### WORK INSTRUCTIONS
**a.** Please answer these questions about the Exordium passage, each on its own line:
(i) What is the name of the planet where the outbreak was known to have originated?
(ii) What is sent out to secure, quarantine, and reclaim the outer colonies?
(iii) Whose fighting forces have their best deployed into this conflict?
**b.** Write the next paragraph of the Exordium passage, picking up after its closing sentence.

### DOCUMENT SECTION
========

But such aspirations might remain beyond their reach, for it is discovered not all the rabid Horde had joined in the rampage across the stars. Realizing that the peril still exists, a flotilla of ships is sent out to secure, quarantine, and reclaim the outer colonies. A mammoth and hazardous undertaking. And nowhere more so than at the planet from where the outbreak was known to have originated – Exordium – for there, the ancient Horde are not only supremely evolved, but are capable of a level of lethal sophistication, the likes of which has never been witnessed before.
It is into this kiln of incendiary potential that the cream of Arden’s fighting forces is deployed. Worlds are torn asunder, suns destroyed, and star systems obliterated. Yes, tragedy is forged, in a universe spanning conflict which proves once again that…Death is only the beginning of the adventure.

========

### DATA EXTRACT
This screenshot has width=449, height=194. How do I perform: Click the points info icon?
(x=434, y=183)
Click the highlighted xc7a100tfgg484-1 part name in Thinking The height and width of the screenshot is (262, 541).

========

### PER-TASK ANSWERS
**a.**
(i) Exordium
(ii) A flotilla of ships
(iii) Arden's

**b.**
Being a fan of good military science fiction, I read Weston’s previous volume, The IX, and thoroughly enjoyed it. I’m sure he devoured novels by writers like Gordon R. Dickson, Robert A. Heinlein, and others, and his writing comes from that grand tradition. But Weston is a product of today. He brings today’s sensibilities and technology into play, and deals with characters and human drama, as well as issues his predecessors either dealt with in vastly different ways, or never dealt with at all. One of the things I enjoy about Weston’s work is the compassion and respect he shows for his characters, the humanity of his characters, and the way he shows us the brutality and the harsh realities of war. So, while Exordium of Tears reads like and possesses that old-school flavor, it is definitely a product of the 21st century.